── TEXT PASSAGE ──

There’s something endearing about the love story of a Southern belle moving up to the Big Apple and finding her Yankee prince charming. Elizabeth “Simmons” Haigh, a budding interior design consultant from North Carolina, first met New Jersey native Ryan Scott MacDonald, a managing director at a private equity firm, in Manhattan through mutual friends on a summer Sunday in 2014. “I went to meet one of my childhood friends on the Lower East Side for a few glasses of rosé and she had brought along a few new friends she’d met earlier during brunch,” says Simmons. “Ryan was one of them. He’d just returned from a round of golf, and a few afternoon drinks turned into a few evening drinks, which ended up turning into dinner at Rosemary’s in the West Village.”
Fast forward two years later to when the two got engaged over Labor Day weekend in 2016. After a week-long jaunt to Tuscany, Rome, Vernazza, and other small Italian towns, Simmons knew an engagement was on the horizon but wasn’t expecting it the very second they arrived back home. The pair walked into their Greenwich village abode to find rose petals, a charcuterie board, and a diamond ring. For Simmons, it was the best end to an idyllic vacation.
When it came time to start planning, Simmons knew she wanted a Southern wedding, and Lowndes Grove in South Carolina proved to be the perfect setting. “I have an undeniable love for every white brick house I see, so it was the perfect match,” remarked Simmons. A true jack of all trades, the bride did most of the planning herself, but worked closely with the coordinators at PPHG, the hospitality group that manages the venue, and the florists on the Lowndes Grove staff to coordinate the décor of the outdoor reception area.
Marrying tradition and a modern style was the name of the game when it came to the bride’s wedding day look. “I knew I wanted to have lace on my dress, but I also wanted a long silk skirt. And I wanted the look of buttons going down the back, as if it were a gown, but in reality, it was a two-piece,” she explains. “In truth, I’m very traditional but I wanted a twist that made my dress more fashionable and modern. I’d originally planned on having an off-the-shoulder, long-sleeve lace dress, but it evolved into a V-back lace strapped crop top with distinct scalloping. Then, I paired it with a gorgeous silk A-line skirt with delicate silk buttons down the back,” she adds. For shoes, she chose a simple, comfortable heel, even though she always knew she’d be a barefoot bride at the reception. To fit in with the relaxed vibe, Simmons wore her hair curled in a half-up and half-down look that complemented her drop-down earrings borrowed from a friend.
The ceremony was on the estate’s expansive front lawn, overlooking salty marsh lands at dusk, with a perfect golden serving as a backdrop for a natural aisle outlined by rose petals and rows of rustic chairs. The altar itself was distinguished by a massive old oak tree dating back to the 1700s. Simmons walked down the aisle with her father and a last-minute addition—her niece, Brooks—who after a temper tantrum decided she wanted to be a part of the big day. “At the last minute, she walked toward me and my dad and we asked if she wanted to walk out with us. She nodded her sweet head, so the three of us walked down the aisle,” says Simmons.

───

→ ACTIVITIES
- A) In the wedding story, where did the couple have dinner on the day they first met?
- B) Please continue the wedding story from its last sentence.

── RECORD EXCERPTS ──

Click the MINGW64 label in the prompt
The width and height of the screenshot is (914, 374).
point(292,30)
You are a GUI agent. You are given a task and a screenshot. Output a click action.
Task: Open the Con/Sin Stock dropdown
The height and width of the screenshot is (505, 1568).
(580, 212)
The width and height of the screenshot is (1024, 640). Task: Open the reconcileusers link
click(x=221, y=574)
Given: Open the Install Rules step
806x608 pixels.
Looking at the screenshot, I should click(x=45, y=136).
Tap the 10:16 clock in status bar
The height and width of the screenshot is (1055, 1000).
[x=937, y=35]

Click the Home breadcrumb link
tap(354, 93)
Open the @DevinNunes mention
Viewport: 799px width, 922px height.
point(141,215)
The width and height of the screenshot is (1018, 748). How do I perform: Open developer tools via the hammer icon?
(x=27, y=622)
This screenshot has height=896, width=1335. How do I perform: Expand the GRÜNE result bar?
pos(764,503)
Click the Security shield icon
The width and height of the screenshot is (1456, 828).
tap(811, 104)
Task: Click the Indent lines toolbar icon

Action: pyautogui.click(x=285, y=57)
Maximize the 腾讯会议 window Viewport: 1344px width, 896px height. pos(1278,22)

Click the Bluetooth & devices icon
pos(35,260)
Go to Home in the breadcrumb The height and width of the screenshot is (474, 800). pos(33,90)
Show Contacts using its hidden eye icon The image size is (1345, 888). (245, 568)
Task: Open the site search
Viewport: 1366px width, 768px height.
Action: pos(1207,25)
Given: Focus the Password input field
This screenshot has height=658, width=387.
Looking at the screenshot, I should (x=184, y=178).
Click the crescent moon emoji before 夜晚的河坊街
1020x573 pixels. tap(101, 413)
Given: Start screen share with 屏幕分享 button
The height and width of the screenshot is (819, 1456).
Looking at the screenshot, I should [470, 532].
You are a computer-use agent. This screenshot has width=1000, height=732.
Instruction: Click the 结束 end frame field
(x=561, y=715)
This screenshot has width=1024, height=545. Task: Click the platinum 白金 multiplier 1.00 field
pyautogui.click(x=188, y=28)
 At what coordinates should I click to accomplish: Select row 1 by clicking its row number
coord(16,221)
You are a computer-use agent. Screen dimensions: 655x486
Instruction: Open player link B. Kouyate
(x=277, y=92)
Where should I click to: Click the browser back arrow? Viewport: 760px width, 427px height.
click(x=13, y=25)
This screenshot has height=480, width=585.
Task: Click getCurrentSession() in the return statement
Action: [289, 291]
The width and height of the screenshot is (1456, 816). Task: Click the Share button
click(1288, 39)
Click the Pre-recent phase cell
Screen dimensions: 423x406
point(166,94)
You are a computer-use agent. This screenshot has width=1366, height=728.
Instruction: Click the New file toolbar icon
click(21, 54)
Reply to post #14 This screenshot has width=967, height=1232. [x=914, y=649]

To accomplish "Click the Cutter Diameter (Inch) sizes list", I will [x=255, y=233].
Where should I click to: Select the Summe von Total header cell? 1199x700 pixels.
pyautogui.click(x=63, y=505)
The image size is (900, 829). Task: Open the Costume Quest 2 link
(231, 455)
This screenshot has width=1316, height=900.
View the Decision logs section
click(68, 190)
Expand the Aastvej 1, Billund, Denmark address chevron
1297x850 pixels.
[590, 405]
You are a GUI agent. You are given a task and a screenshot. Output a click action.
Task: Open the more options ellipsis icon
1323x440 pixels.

───

→ YOUR WRITTEN ANSWERS
- A) At Rosemary's in the West Village.

- B)
The reception itself was Simmons and Ryan’s pride and joy to plan. Both are huge foodies and opt for dancing with friends over stuffy soirees. “I wanted to make sure guests were offered a wide variety of Southern foods and that something new was always being served,” she explains. Immediately after the ceremony, guests were served “transfusions” (Ryan’s favorite golf course drink: a mix of vodka, ginger ale, and grape juice) and champagne on their way to cocktail hour, which took place on the venue’s porch. During cocktails, guests sampled raw oyster bars, an array of fried foods, “make your own” stations that included cheese and regular grits with every topping you can possibly imagine, crab soup shooters, upside down tomato pie, mini Reuben puffs, and potato fried biscuits.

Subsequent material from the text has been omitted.